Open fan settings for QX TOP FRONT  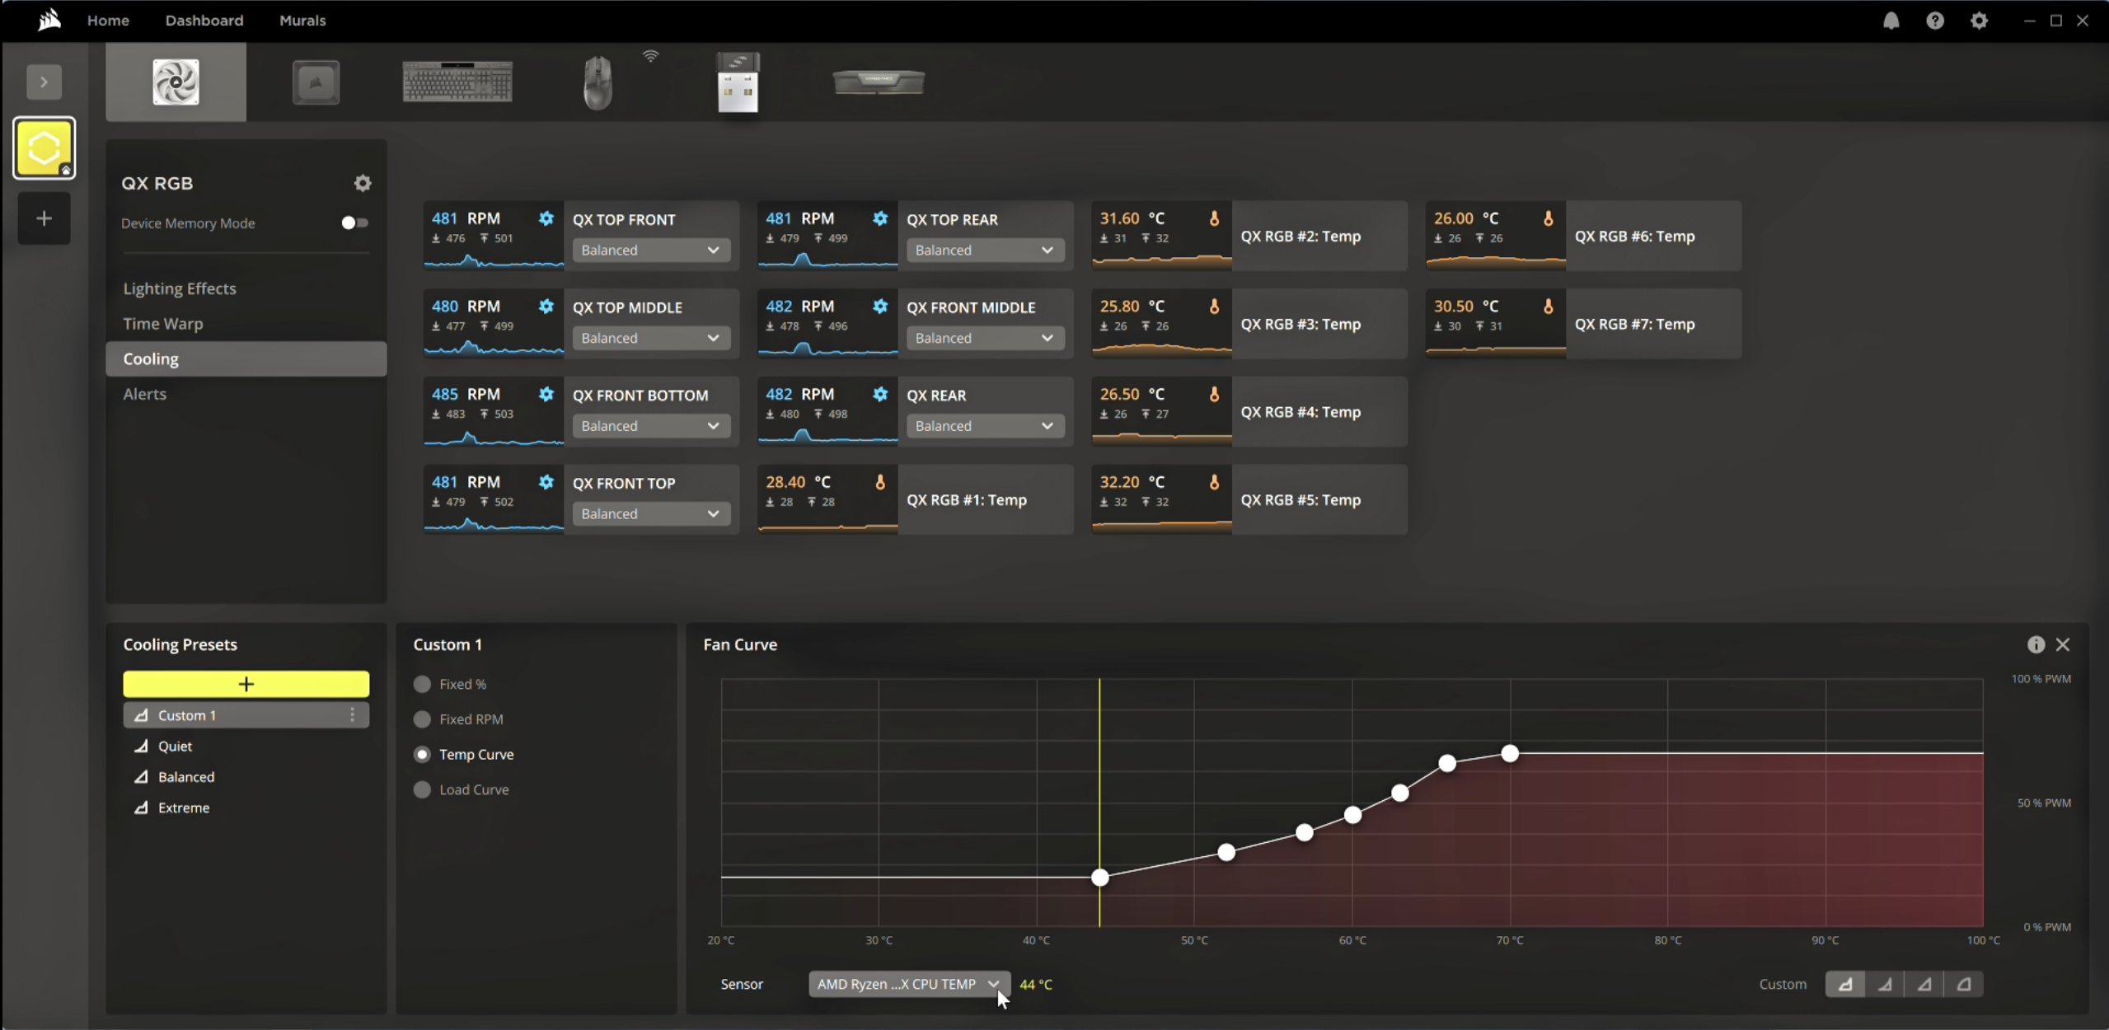pos(546,218)
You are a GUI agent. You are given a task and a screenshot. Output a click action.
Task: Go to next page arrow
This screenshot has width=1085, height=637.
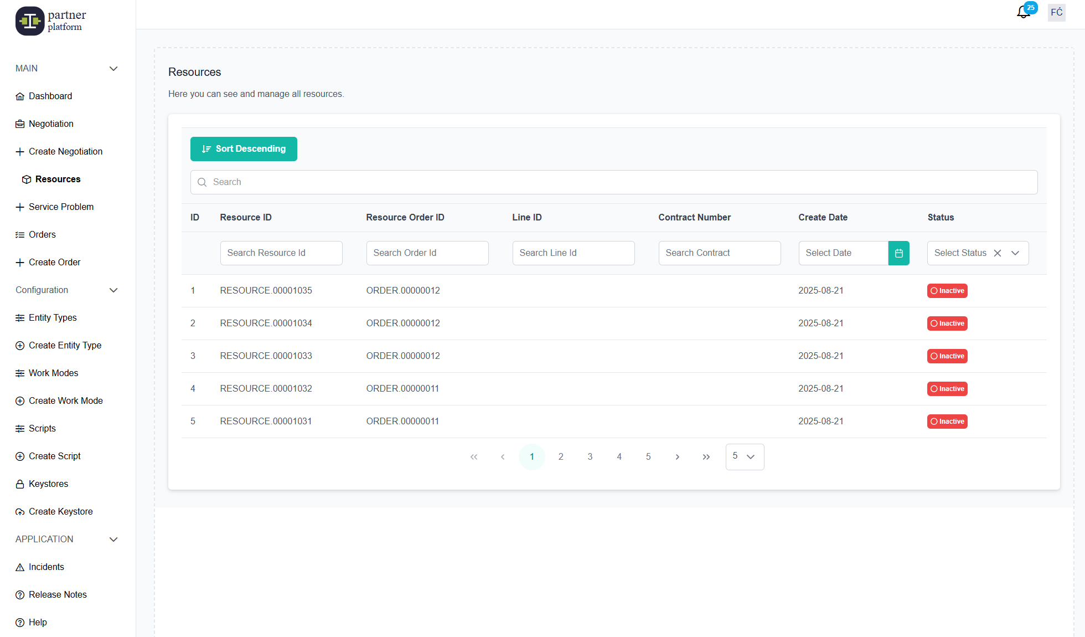point(677,457)
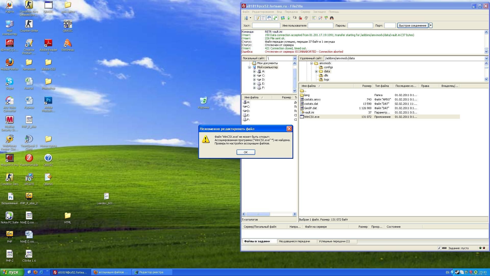Image resolution: width=490 pixels, height=276 pixels.
Task: Open directory listing filters icon
Action: (314, 18)
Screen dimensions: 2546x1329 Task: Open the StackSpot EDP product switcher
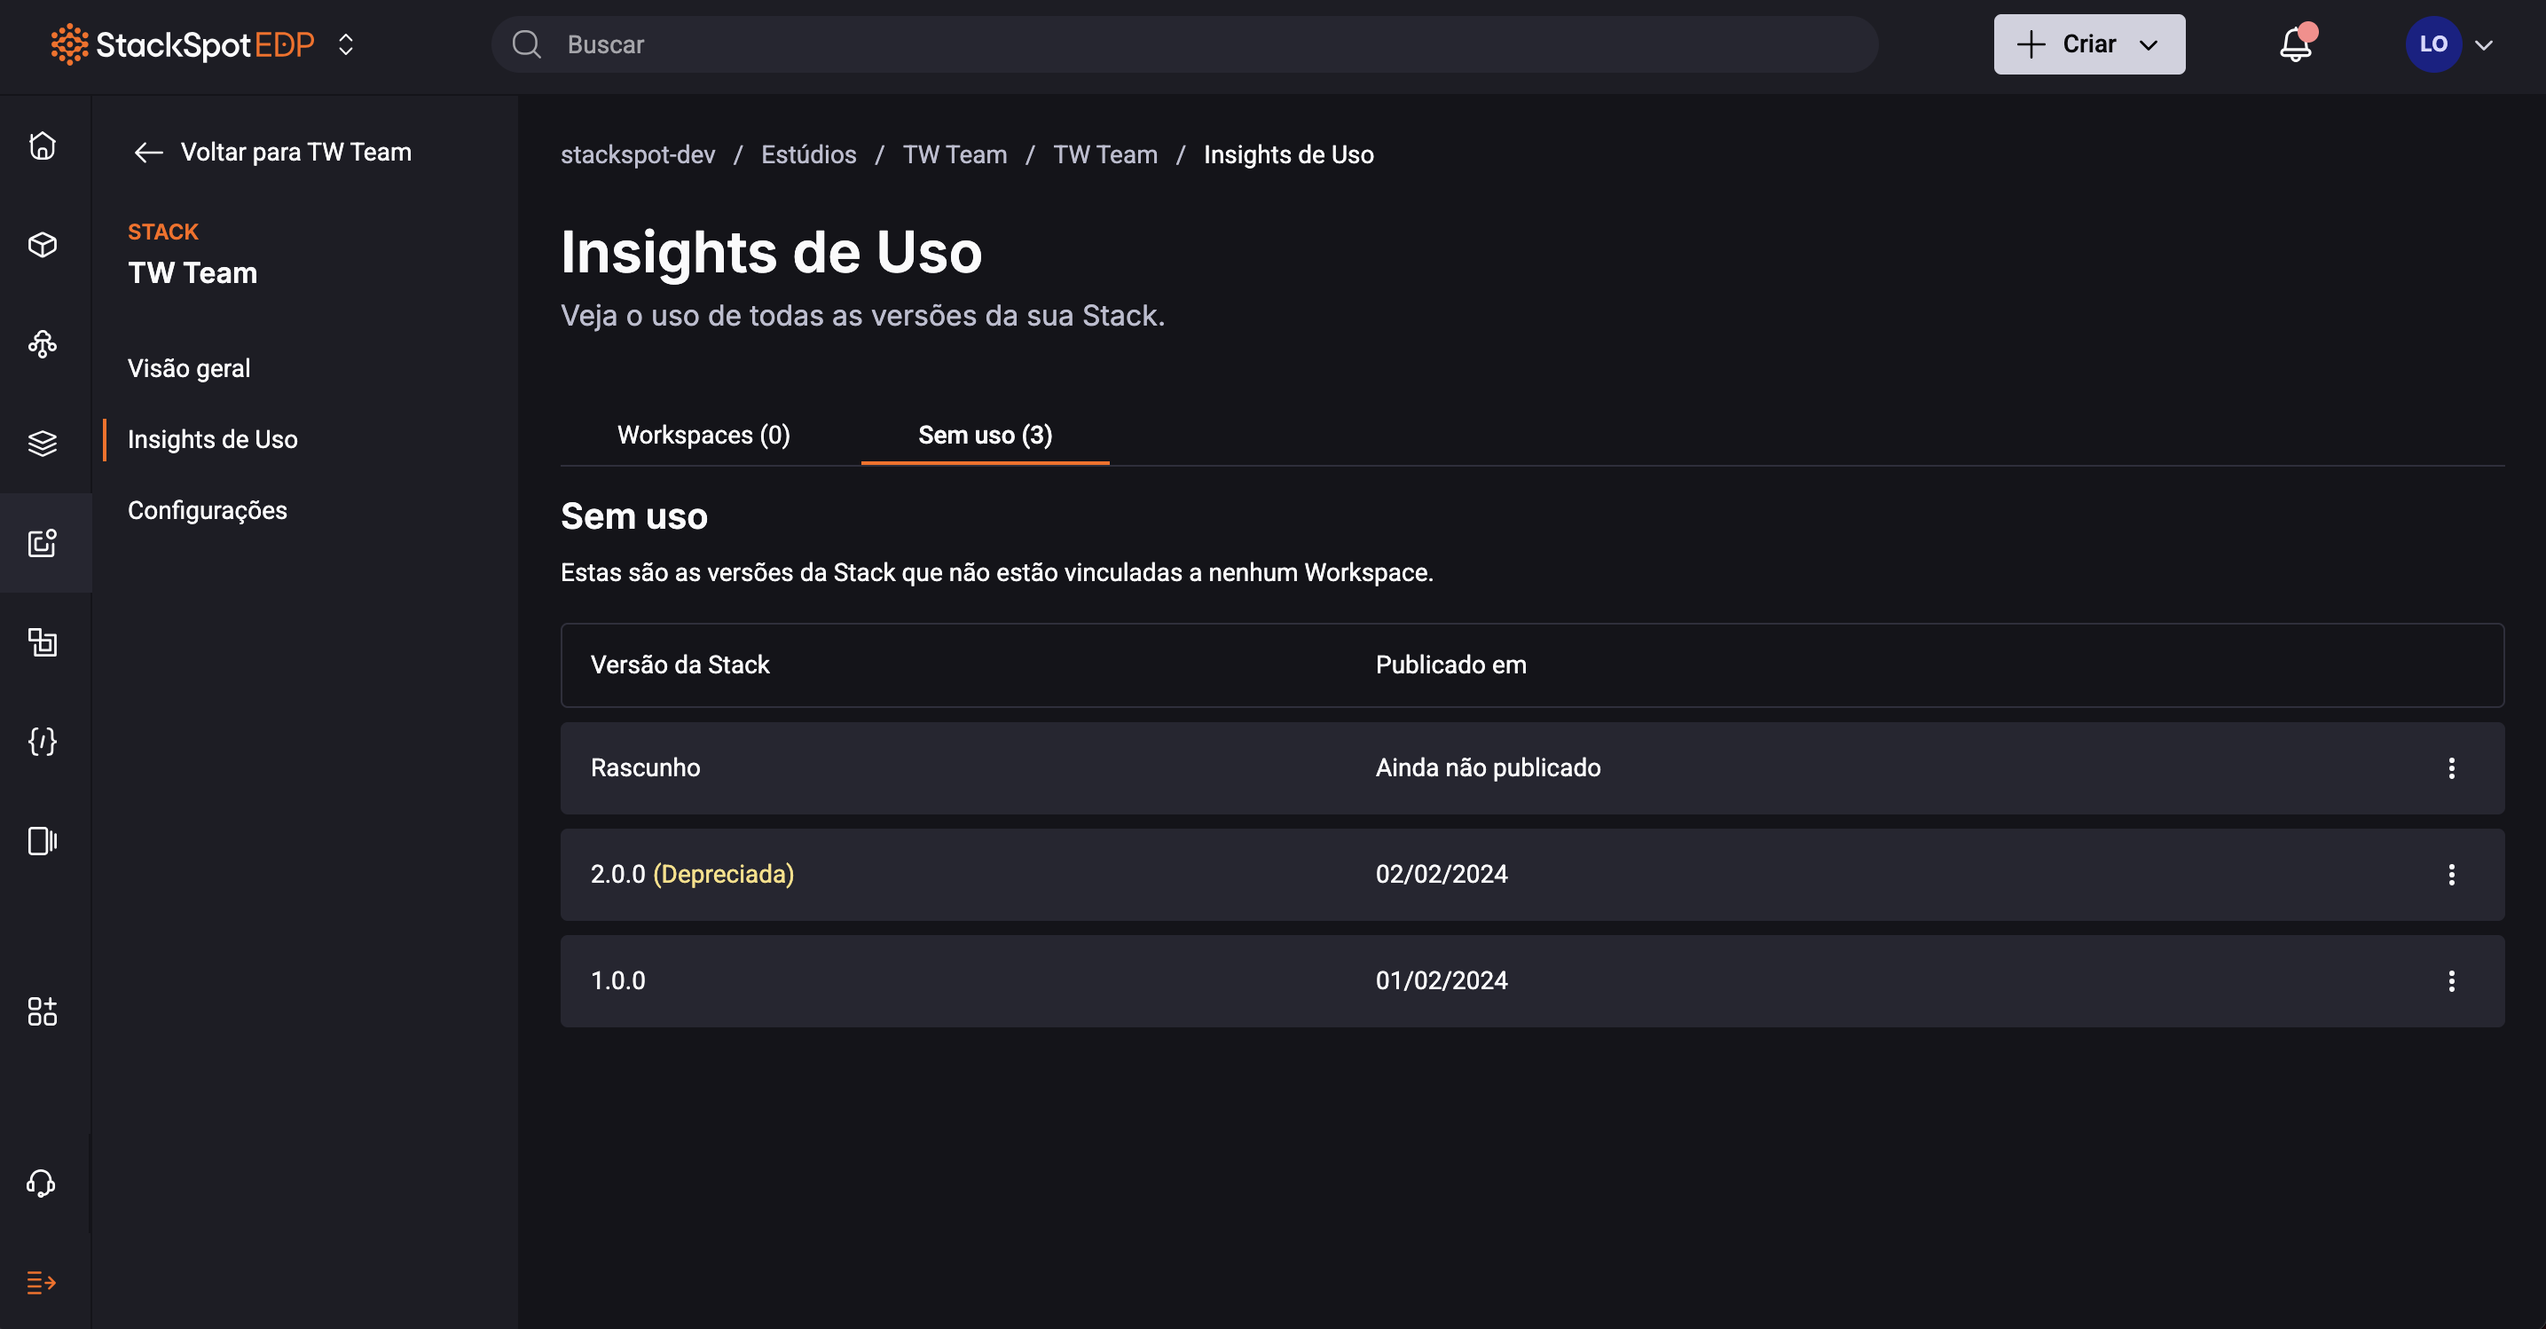tap(346, 44)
********
§ **REQUIRED ACTION**:
Write out exactly the lines from the one that contains "Screen dimensions: 2546x1329" through the last line of the data above, both included. Leave every picture out.

§ **ANSWER BELOW**:
Screen dimensions: 2546x1329 Task: Open the StackSpot EDP product switcher
tap(346, 44)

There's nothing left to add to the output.